-------- Passage provided

- Theatrical release poster
- Spanish: Furtivos
- Directed by: José Luis Borau
- Written by: Manuel Gutiérrez Aragón José Luis Borau
- Produced by: José Luis Borau
- Starring: Lola Gaos Ovidi Montllor Alicia Sánchez José Luis Borau
- Cinematography: Luis Cuadrado
- Edited by: Ana Romero Marchent
- Music by: Vainica Doble
- Production company: Imán Films
- Release date: 8 September 1975;
- Running time: 99 minutes
- Country: Spain
- Language: Spanish
- Box office: $2,145,429

= Poachers (film) =

Poachers (Furtivos) is a 1975 Spanish film directed by José Luis Borau. It stars Lola Gaos, Ovidi Montllor and Alicia Sánchez. The script was written by Manuel Gutiérrez Aragón and José Luis Borau. The film is a stark drama that portraits an oedipal relationship and its dire consequences. A great critical and commercial success, it won best picture at the San Sebastián International Film Festival in 1975. The film was selected as the Spanish entry for the Best Foreign Language Film at the 48th Academy Awards, but was not accepted as a nominee. Furtivos is considered a classic of Spanish cinema.

==Plot==
Ángel, a soft-spoken withdrawn man, lives an isolated life in a rustic farmhouse in the woodlands around Segovia. His only company is his brash, domineering mother, Martina. Ángel is an "alimañero", a hunter in charge of killing wolves and other animals of prey in order to protect deer in a hunting wild reserve. To survive, he resorts to furtive deception of the local civil guards hunting the wild game and selling the meat and skins for profit. During the autumn hunting season, the local Governor comes to hunt stag with his entourage taking base at Ángel's rustic house. The Governor has special affection towards Martina, who was his wet nurse.

Ángel goes to the provincial capital to buy traps, rope and nooses. He has killed a wolf taking the skin to sell it. In town, he is smitten with a young woman, Milagros, who is looking for a way out of her troubles. Milagros is the girlfriend of a well-known delinquent nicknamed "El Cuqui".
She has escaped from the local reformatory for girls, hoping to run away with her lover. With no money and still wearing the reformatory's uniform, she notices Ángel eating his lunch in the street and boldly seduces him, taking him for a fool. Ángel buys her new clothes, and after spending a clandestine evening in an out of the way hotel, he invites her to return to the forest with him. Initially reluctant, Milagros eventually leaves with him on a bus towards the forest.

Meanwhile, Martina has been busy entertaining the childish and irritating Governor, who has come with some friends to hunt deer. Upset with her son's delay in town, Martina is furious when she sees him arriving with a girl in tow. She takes out her misplaced anger on a trapped she-wolf. Martina savagely kills the defenceless animal with an axe. Milagros plan is to leave soon, hiding out from the authorities until El Cuqui comes to look for her, but Ángel, in spite of his mother's opposition, is determined that she stays with him. During the hunting expedition, the Governor shoots at a deer with no success, and as the animal is about to get away, Ángel, in another part of the forest, kills the animal; and drags it out of sight. Initially Ángel tries to hide the presence of the runaway girl from the Governor, but Martina, who is jealous, makes Milagros come to the notice of the governor. Martina's plan to get rid of Milagros backfires. Instead of returning her to the reformatory, the governor agrees to let her free as Ángel wants to marry the wayward girl. He would be now responsible for her.

----------------
-------- Source data

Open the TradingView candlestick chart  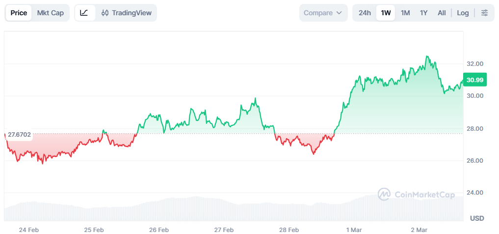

----------------

**Tasks to complete:**
A) From the Poachers article, reproduce word for word the stretch from "Poachers (Furtivos) is" through "of Spanish cinema.".
B) According to the Poachers article, why does the Governor let Milagros go free instead of sending her back to the reformatory? Answer in one to three sentences.
C) What award did the film win at the San Sebastián International Film Festival in 1975, according to the Poachers article?

**Completed exercise:**
A)
Poachers (Furtivos) is a 1975 Spanish film directed by José Luis Borau. It stars Lola Gaos, Ovidi Montllor and Alicia Sánchez. The script was written by Manuel Gutiérrez Aragón and José Luis Borau. The film is a stark drama that portraits an oedipal relationship and its dire consequences. A great critical and commercial success, it won best picture at the San Sebastián International Film Festival in 1975. The film was selected as the Spanish entry for the Best Foreign Language Film at the 48th Academy Awards, but was not accepted as a nominee. Furtivos is considered a classic of Spanish cinema.

B) The Governor agrees to let Milagros go free because Ángel wants to marry her. As her husband, Ángel would then be responsible for her.

C) Best picture.